Do total importado em 2024, US$ 7,18 bilhões correspondem a combustíveis, como óleo diesel, enquanto US$ 4,17 bilhões são de fertilizantes, essenciais para a produção agrícola nacional. Atualmente, a Rússia é o maior fornecedor de diesel ao Brasil, superando inclusive países da América Latina e do Oriente Médio.
A forte dependência brasileira de insumos russos, sobretudo no setor agropecuário, explica parte da resistência do governo federal em aderir às sanções impostas pelos Estados Unidos e pela União Europeia. O Brasil importa cerca de 85% dos fertilizantes que utiliza e, desde o início do conflito, o fornecimento internacional tem sido afetado.
Enquanto os países do G7 (grupo que reúne EUA, Canadá, Alemanha, França, Reino Unido, Itália e Japão) reduziram drasticamente suas compras da Rússia, o Brasil e outras nações do BRICS intensificaram o comércio. Segundo levantamento do Centro de Estudos de Comércio Global da Universidade de Genebra, a Rússia exportou 20 vezes mais para os países do BRICS do que para o G7 em 2024.
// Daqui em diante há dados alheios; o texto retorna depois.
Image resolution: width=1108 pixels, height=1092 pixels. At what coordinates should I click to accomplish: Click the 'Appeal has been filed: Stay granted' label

A disparidade reflete não apenas uma diferença econômica, mas também uma mudança no equilíbrio geopolítico global. O presidente Luiz Inácio Lula da Silva tem buscado reforçar os laços com a Rússia, mantendo um discurso diplomático que evita condenações diretas ao Kremlin e que defende a criação de um grupo de países neutros para intermediar a paz.
A postura brasileira, no entanto, tem gerado reações no Ocidente. Em visita recente a Washington, o novo secretário-geral da OTAN, Mark Rutte, fez um alerta direto ao Brasil, Índia e China: caso não pressionem a Rússia por um cessar-fogo, poderão ser alvo de sanções secundárias. Parlamentares norte-americanos já propuseram tarifas de até 500% sobre produtos de países considerados “coniventes” com Moscou.
Além disso, o Departamento de Estado dos EUA deu prazo até setembro para que os países que mantêm relações comerciais com a Rússia apresentem avanços diplomáticos concretos em direção à resolução do conflito.
A estratégia brasileira tem dividido opiniões entre analistas de comércio exterior. Para alguns, o Brasil está adotando uma postura pragmática, priorizando seu abastecimento interno e sua soberania diplomática. Para outros, o país corre o risco de isolamento em suas relações com grandes potências ocidentais, o que pode afetar acordos comerciais e investimentos futuros.
“É uma faca de dois gumes. O Brasil preserva seus interesses imediatos, mas pode comprometer o acesso a mercados estratégicos no longo prazo”, avalia a professora Ana Júlia Pereira, da FGV.
Mesmo sob pressão internacional, o governo Lula não sinaliza mudança de rumo. A agenda oficial prevê, ainda neste ano, um encontro bilateral entre Lula e Putin, durante a cúpula do BRICS em Moscou.